Gabriela ravala sa salive. Une force inexplicable la poussait à se jeter dans ses bras. Sans qu’elle s’en rende compte, elle avait pris sa main. Sa paume était grande et douce, aussi chaude que le brasier qui vint l’animer contre son gré. Délicatement, il l’invita à s’installer près de lui. Elle se laissa faire, éberluée. Adrian lui sourit avec douceur.

― Veuillez excuser la méthode, très chère, mais il était important que je puisse m’entretenir avec vous seul à seul.

Gabriela écarquilla les yeux. Elle venait de comprendre. C’était bel et bien lui qui avait manigancé tout cela avec Lady Agatha. Sans doute pour éloigner Amélia... Elle ne savait pas comment réagir. Devait-elle s’énerver ou l’embrasser? Un tel toupet mériterait l’un ou l’autre, et elle ne saurait dire pourquoi.

― Vous auriez pu m’envoyer une missive.

― Dame Amélia se serait interposée, n’est-ce pas?

Sa voix chaude et suave lui arracha un frisson. Il l’observa longuement, ses prunelles d’ombre caressant la courbe de sa nuque, jusqu’à ses épaules dénudée, ornée de sa parure scintillante. Il se mordit la lèvre et se ressaisit.

― Je sais que tout cela va vous paraître étrange, de même que mon attitude, et j’en suis vraiment navré. Mais, nous avons un lien et il est important pour moi...de veiller sur vous.

― Je suis au courant.

Une lumière jaillit dans ses yeux d’onyx. Il ne put se départir d’un large sourire.

― Oh, voilà qui est intéressant. Vos souvenirs sont revenus?

― Mes souvenirs?
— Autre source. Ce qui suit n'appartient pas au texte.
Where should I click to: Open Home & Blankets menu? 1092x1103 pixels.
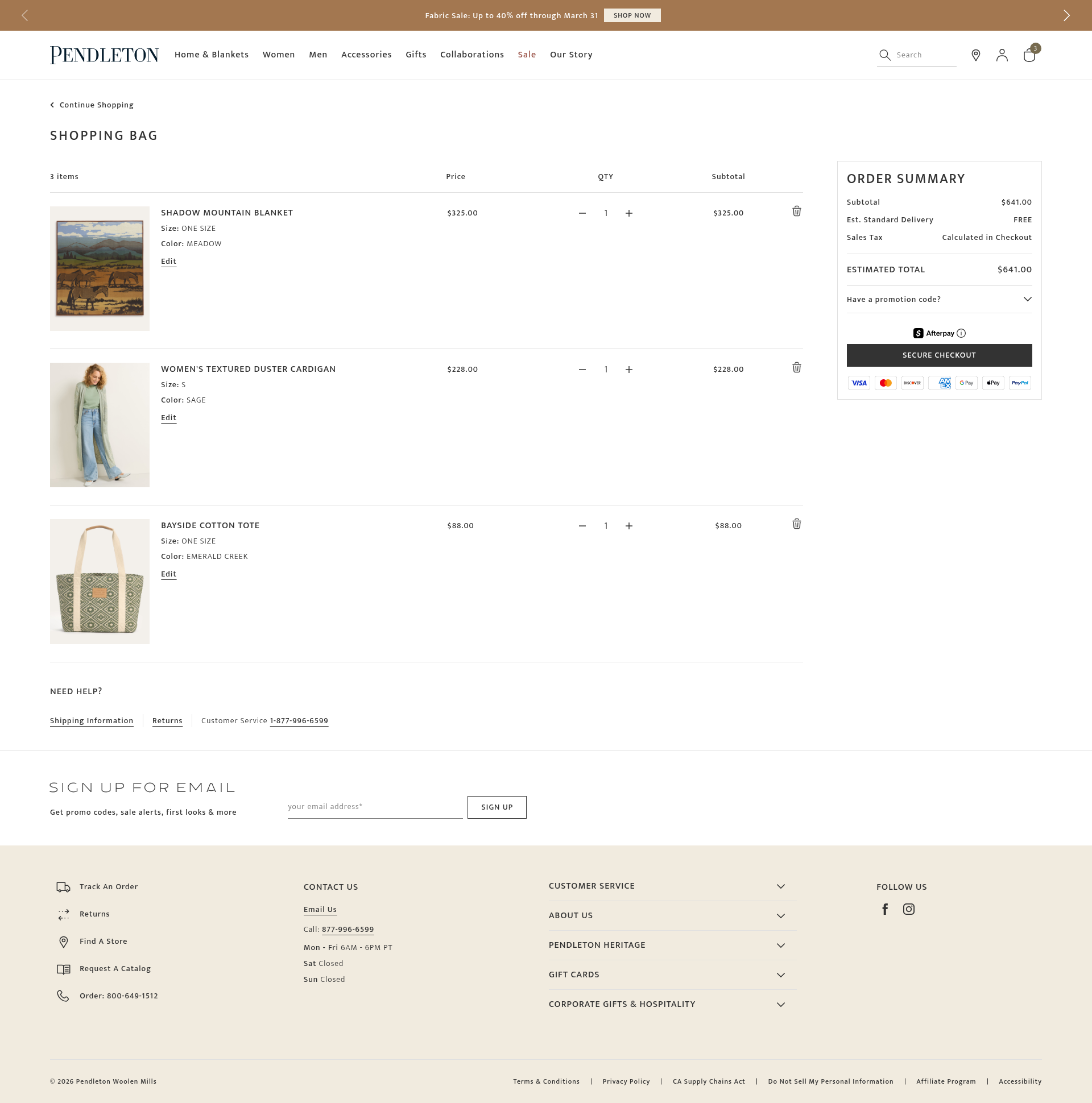pyautogui.click(x=212, y=55)
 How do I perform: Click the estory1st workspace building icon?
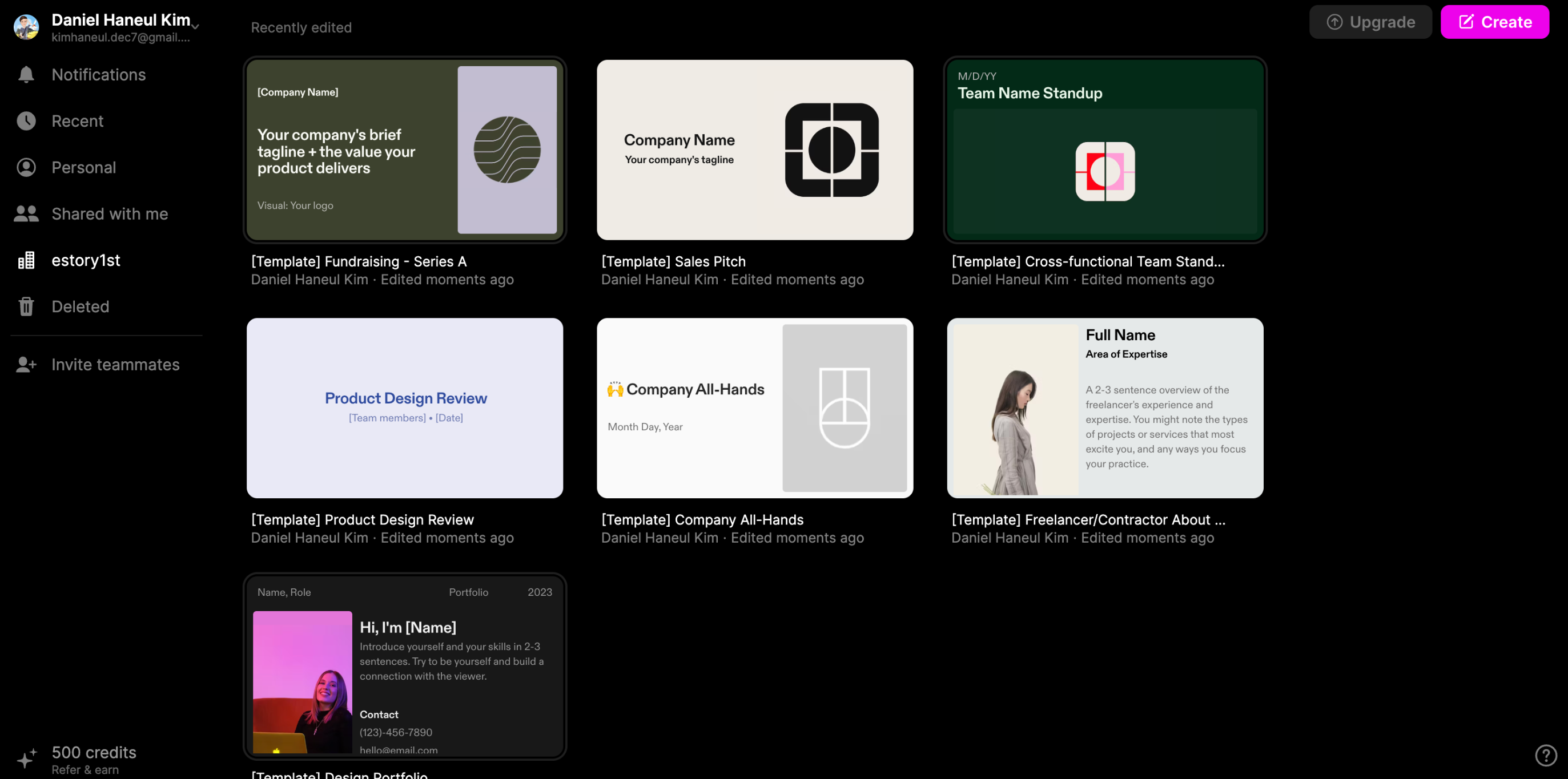[x=26, y=260]
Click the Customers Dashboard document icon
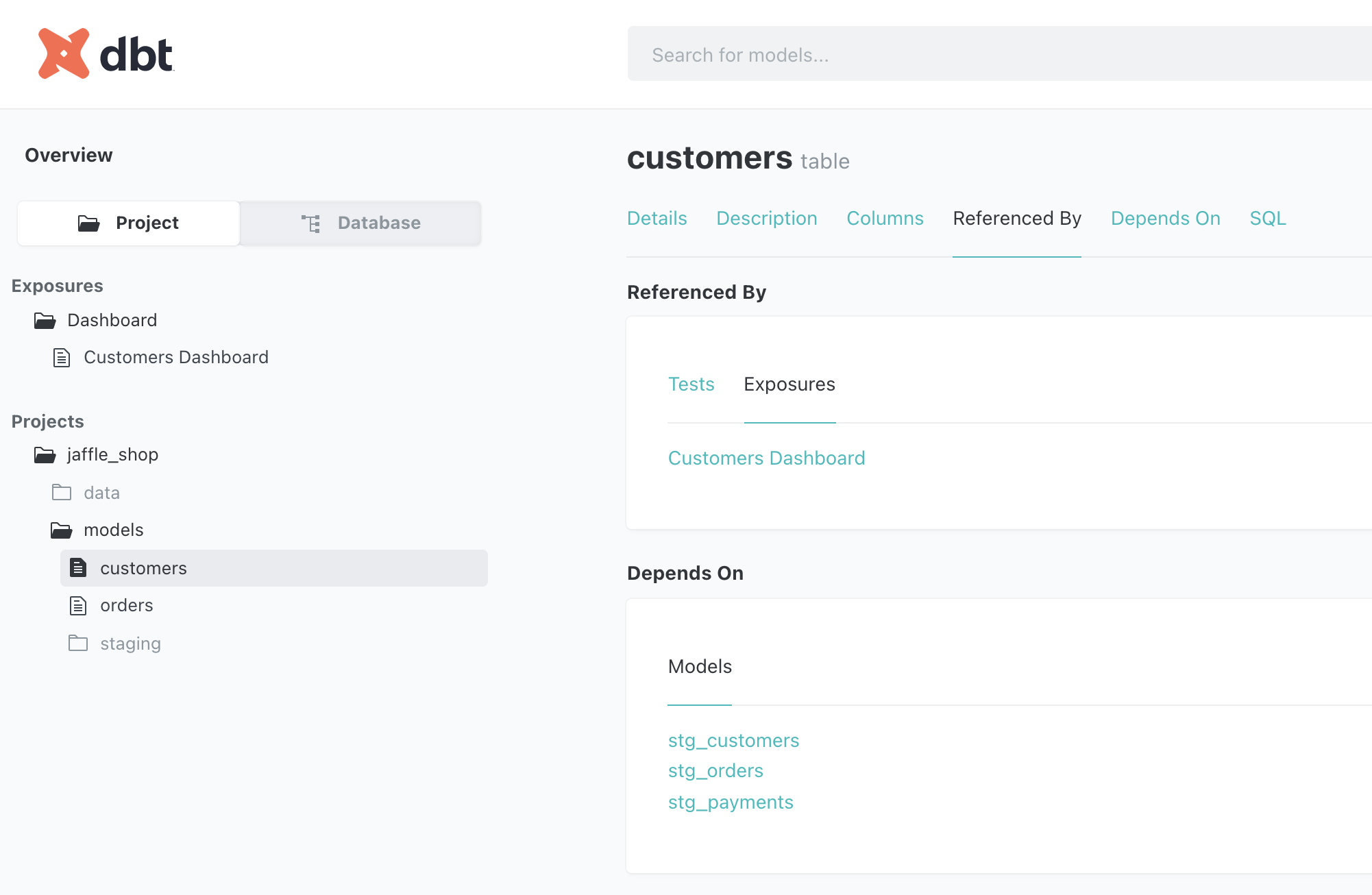Screen dimensions: 1372x895 tap(62, 358)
Comment dire, quelqu’un m’a confirmé notre lien. Et j’ai eu d’étranges flashs.

Adrian haussa un sourcil.

― Acceptez-vous de m’en dire plus?

Gabriela retint un soupir. Ce n’était pas sa nature de se confier aussi vite à un individu qu’elle connaissait peu. Mais une voix l’incitait à s’épancher auprès de lui, comme si au final, ils étaient deux vieux amis, qui se retrouvaient après une longue absence.

― J’ai vu une lande enneigée, une jeune femme aux cheveux blancs poursuivis par un homme et une femme, ainsi que des chiens. Elle, je... elle est tombée dans un lac gelé.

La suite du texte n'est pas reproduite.